[Stored records]
· · · · · · ·

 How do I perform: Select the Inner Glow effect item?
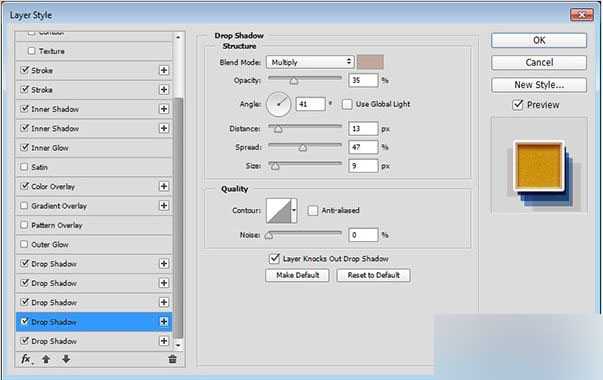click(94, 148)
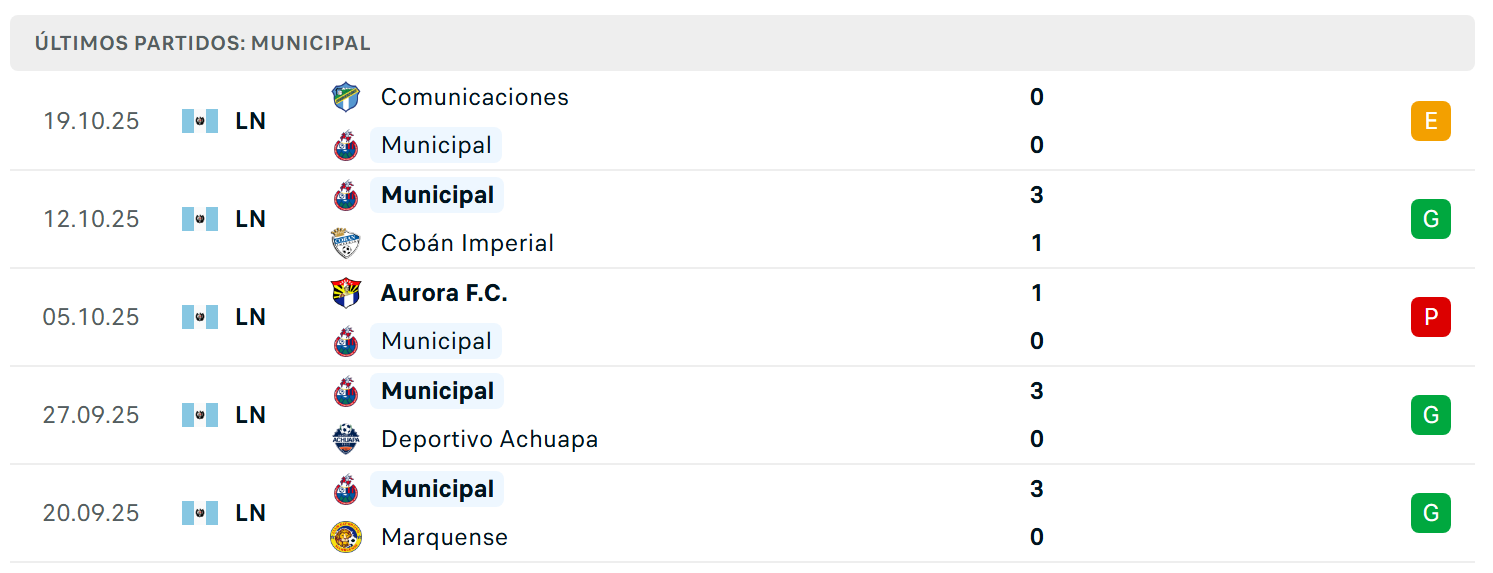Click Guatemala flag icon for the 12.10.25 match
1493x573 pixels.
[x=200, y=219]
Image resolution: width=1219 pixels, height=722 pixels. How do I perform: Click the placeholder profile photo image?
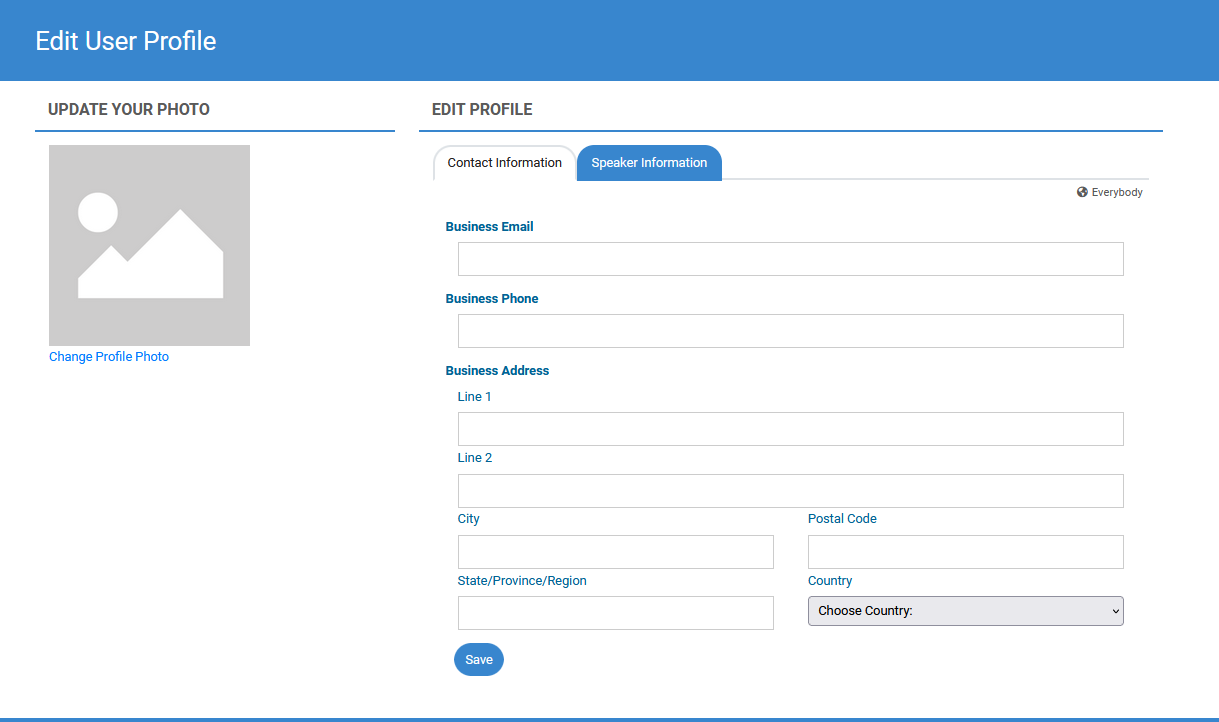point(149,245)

· · · · · · ·

■ **What you will do**: Retype the lines exactly as they appear, beginning with the line that contains "Image resolution: width=1219" and ending with the final line of the entries, and omit the pictures.

■ **Finished task**:
Image resolution: width=1219 pixels, height=722 pixels. How do I perform: Click the placeholder profile photo image?
point(149,245)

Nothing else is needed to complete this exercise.